Stillness can be hard to find for a touring musician when your existence is all about moving: from the bus to the hotel to the soundcheck to the gig, and back on the bus to the next town, or a night in a hotel if you’re lucky.
For bassist and vocalist Melanie Radford, the perpetual motion of touring with her bands Built To Spill and Blood Lemon created a desire for stillness. She found it in the contemplative periods between movement, when she made field recordings that helped form the songs of her debut album “For The Sake of Stillness,” out June 26.
“It is probably the most personal record I’ve ever released,” says Radford from Los Angeles, where she’s just gone to see Rush at the Kia Forum with Built To Spill’s drummer. “And it’s also the first time I feel like I’m finding my voice. I don’t think I’ve felt confident enough to do something like this until probably three years ago when I started getting more into writing as a solo artist. I’ve done similar things like this before, like 10 years ago, but I just wasn’t confident enough to pursue it.”
She adds: “I’ve always been a really collaborative musician working in other projects. So this does feel like an extremely personal album, but it does also feel like a good declaration of who I am as an artist.”
The field recordings were made from Philadelphia to Brazil.
“I went in with the concept of trying to build songs off of the recordings initially. And I recorded [the field recordings], and I recorded the songs, in a bunch of different places while I was on tour and while I was traveling in hotels and Airbnbs, so it kind of has a homemade feeling to it, and that’s what I wanted. I wanted something kind of like a quiet, very comfortable, homemade, lo-fi record.”
On the song “Seagull,” she tracked her bass and the sounds of the ocean simultaneously in a beach town in Brazil with assistance from her partner Lê Almeida.
“I was sitting next to an open patio door in an Airbnb that looked out onto a beach and was watching a seagull hover in the wind, above water,” Radford says. “Lê and I had multiple mics set up to get the sounds happening outside. So almost everything you hear — the ocean sounds, people chatting, the bass meandering through a melody — was all improvised and recorded live in that moment.”
Radford, based in Seattle, is releasing “For The Sake of Stillness” via the Portland, Ore., label Jealous Butcher Records.
In addition to Almeida on drums and guitar, the album features former Built To Spill guitarist Jim Roth on synth, pedal steel and vocals; Cacá Amaral on additional drums, and Lori Goldston, who was Nirvana’s touring cellist — you’ve seen her in the MTV Unplugged performance — with cello arrangements. (“She’s a legend in Seattle, and she very graciously came on to the record,” Radford says.
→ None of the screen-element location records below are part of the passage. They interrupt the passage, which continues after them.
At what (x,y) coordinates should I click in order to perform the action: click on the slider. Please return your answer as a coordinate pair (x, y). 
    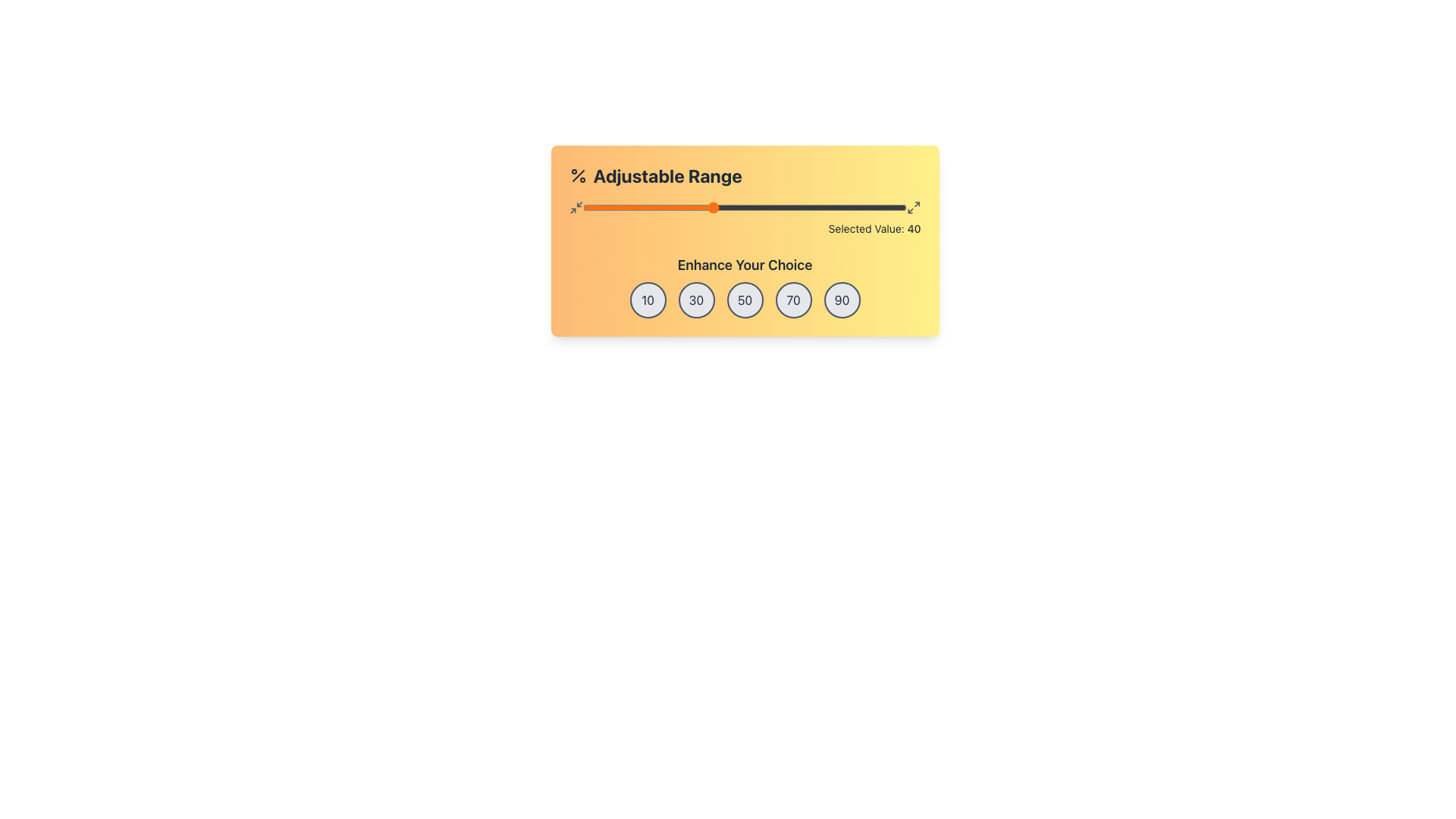
    Looking at the image, I should click on (745, 207).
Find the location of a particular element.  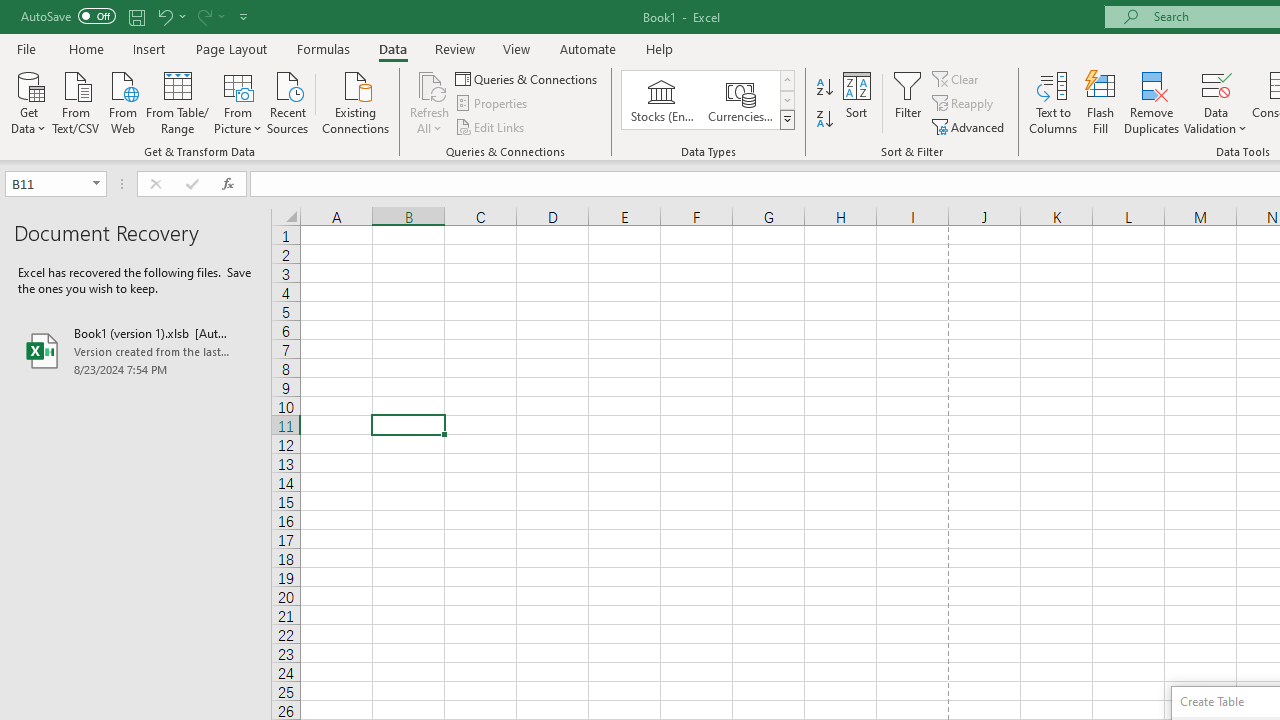

'From Web' is located at coordinates (121, 101).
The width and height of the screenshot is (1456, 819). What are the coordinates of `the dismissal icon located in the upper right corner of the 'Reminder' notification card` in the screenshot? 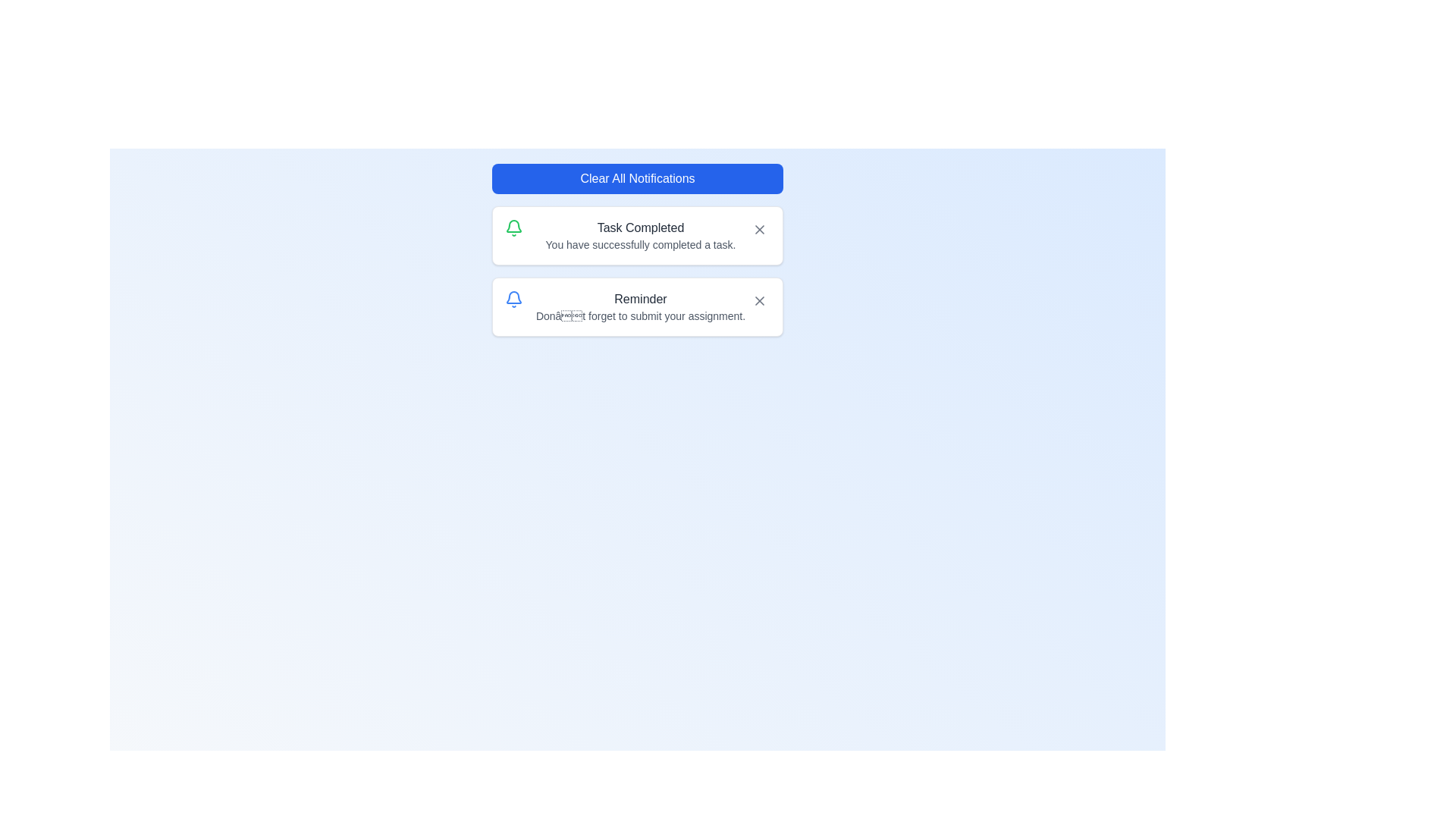 It's located at (760, 301).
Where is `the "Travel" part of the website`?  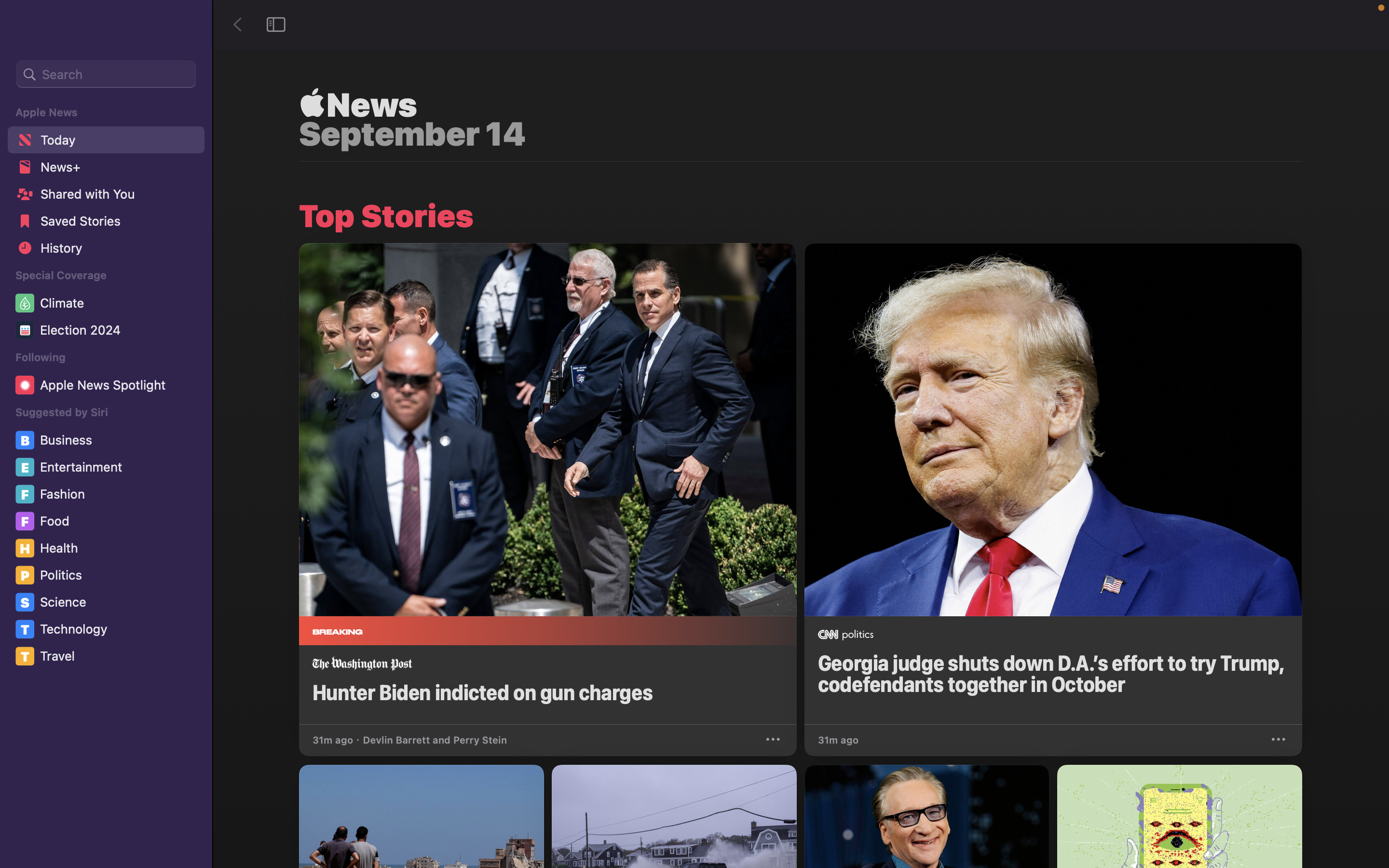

Radford will play an album release show on Friday at Good Shepherd Chapel in Seattle, an opening set for Califone at Substation, also in Seattle, on July 18, and serve as artist in residence at the Doe Bay Resort & Retreat on Orcas Island, Wash., Aug. 12-18.
She’ll also do double duty on a run of Northeast dates with Built To Spill, performing an opening set, including at Music Hall of Williamsburg (Oct. 22 and 23) and ending at Ardmore Music Hall outside of Philly (Oct. 30 and 31).
As Radford continues to find and share her own musical identity, she takes inspiration from bassists like Rush’s Geddy Lee (“a really huge influence on me growing up, maybe not as much now with the kind of material I write now, but he’s very much a part of my DNA”) and Jaco Pastorius, citing him as fueling the expressive nature of her playing: “I feel like I get to do this more on my solo album. I get to be more expressive and let my bass sing I the same kind of way Jaco and others in his genre have done.”
She mentions the chamber jazz group Vegas Trails, calling Milo Fitzpatrick “a clever bassist who uses space and plays sparsely. Taking cues from a band like that was really helpful for me to contextualize my own projects.”
When it comes to singing and writing, Radford says Erika Wennerstrom (Heartless Bastards) “was huge for me when I was young, because she had a really great way of writing emotional but simple songs that kind of captivate you. And she also has a low alto voice, so she made me feel more secure in my voice as well.
“More recently I take a lot of inspiration from a lot of ambient songwriters. So Grouper was huge for me. Gia Margaret, a more contemporary artist right now, she’s fantastic. She uses field recordings and they’ve really entered into her songwriting, and she’s able to create a really great atmosphere with it.
“A lot of slowcore bands, like Low, in terms of atmosphere again and their creativity to do unexpected things like bursts of sound, bursts of magic in their songs, really helped me gain the confidence to do similar things in my music. Even bands like Mazzy Star, right? Bands that really have a great way of harnessing minimalism and harnessing simplicity and really relying on the songwriting to carry you through.”